A much more important component is and will be collaboration: people
working together toward some goal, especially on intranets.
In fact, there's a continuum of business uses of intranets. At one
extreme, people use the intranet for purely personal reasons including
sharing games and posting The Top Ten Reasons My Boss Sucks (yes, even
during business hours ... shocking!). Next, there are the communities
of interest that form, many of which may be vaguely job-related.
And then there are the people who have figured out that the company
intranet is actually a pretty great way to ignore the organizational
hierarchy, cut through the red tape, and join with other motivated
people to get some real work done.
That's good. In fact, project collaboration is the greatest value
intranets have for business, far surpassing the benefit of circulating
HR pronouncements so that people can not read them on screen instead
of not reading them on paper.
Free at last
But the Web also transforms the nature of project
collaboration. It unmanages it.
After all, the Web itself is the largest, most successful, unmanaged
collaborative project since the species voted to walk upright. The Web
only exists because a worldwide group of strangers pitched in
and made it work, put in the servers, put in the content, put in the
heart and the energy and, most important, posted the pictures of Pamela
Anderson.
Arguably, the most interesting developments on the Web have to do
with new forms of collaborative development. Could anyone have
predicted that the best shot at derailing Microsoft wouldn't come from
the highly organized Department of Justice or structured competitors
like IBM but from a radically disorganized, distributed group of collaborators
working on Linux?
And perhaps the most fascinating aspect of Linux is how it is causing
new forms of collaboration and management to emerge in its space. Competitors
are cooperating -- to the extent of making investments in Linux distributors
-- in unpredictable ways as the Web tries to figure out exactly how
much and what type of management is required to make Linux really, really
useful.
And on the Web -- unlike in traditional organizations -- the assumption
is that the less management, the better ... and no management
would be best of all. On the Web, everyone is a comrade.
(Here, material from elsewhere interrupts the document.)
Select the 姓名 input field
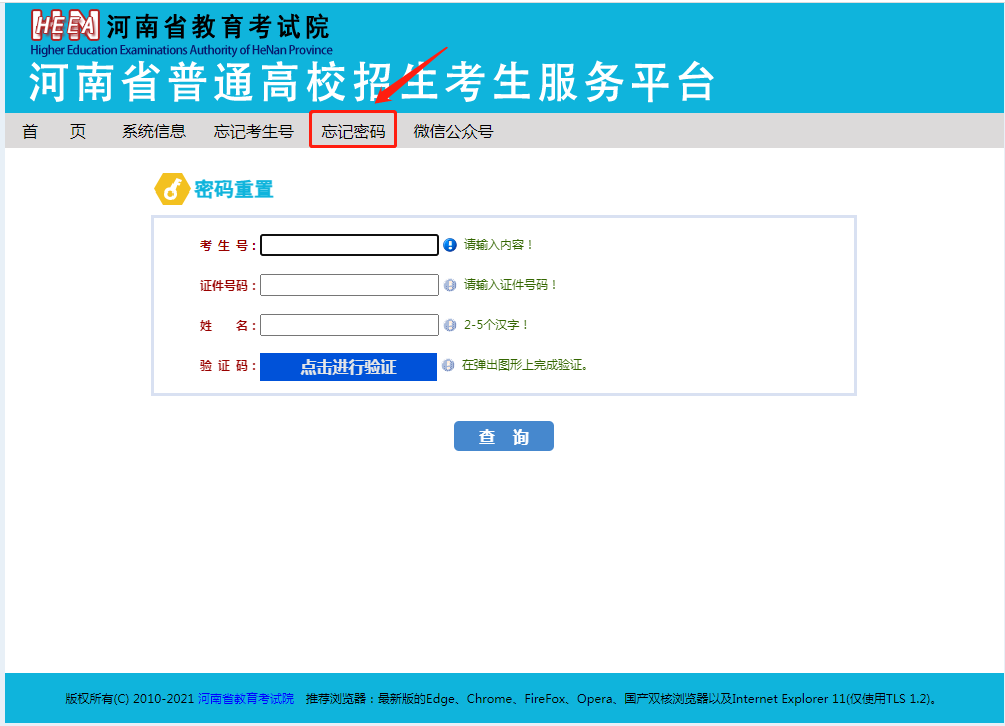1005x726 pixels. (x=349, y=325)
We are seeing exactly the same sort of experimentation and openness
on a much smaller scale in every business touched by intranets. Project
teams form, consisting of people who have found one another -- not people
invited because someone higher up has to be made to feel useful or loved.
How do you decide who does what? How does the team make decisions?
How does it know when it's done? The teams themselves are evolving answers
to these questions.
The result is that collaboration no longer means that I do this and
you do that and together we get it done. Collaboration now means that
you and I will figure out how to figure out who does what, when, for
how long, until when. And we'll resort to management tools -- Gantt
charts, weekly reports and power plays -- only as a last resort.
Is it any wonder the Web is so exhilarating?
Journal
of the Hyperlinked Organization and JOHO are trademarks of Evident Marketing,
Inc.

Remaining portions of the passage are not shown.